BEGIN Material for this task

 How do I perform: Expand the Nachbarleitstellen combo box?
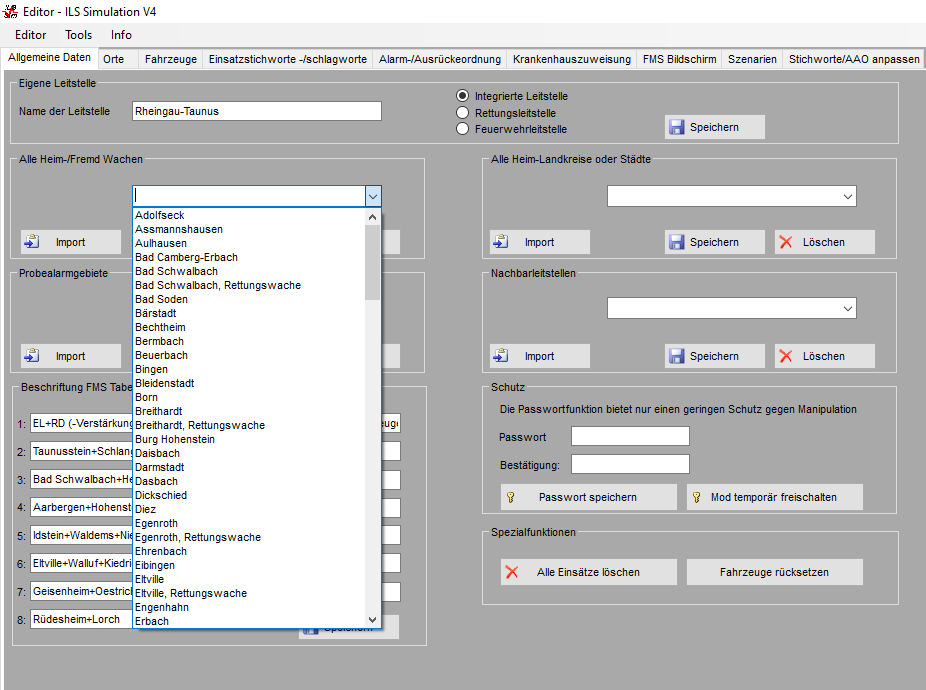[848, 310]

END Material for this task
BEGIN Material for this task

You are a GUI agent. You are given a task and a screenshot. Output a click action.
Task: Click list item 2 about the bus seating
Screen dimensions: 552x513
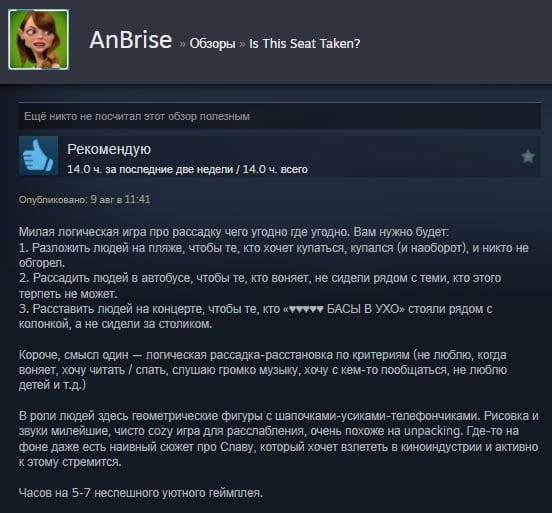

END Material for this task

:: Required work ::
Everything from the line with "Task: Click list item 2 about the bus seating" through the line with "Screen dimensions: 552x513" in the listing above must be retyped exactly, with nothing added.

:: Output of the exercise ::
Task: Click list item 2 about the bus seating
Screen dimensions: 552x513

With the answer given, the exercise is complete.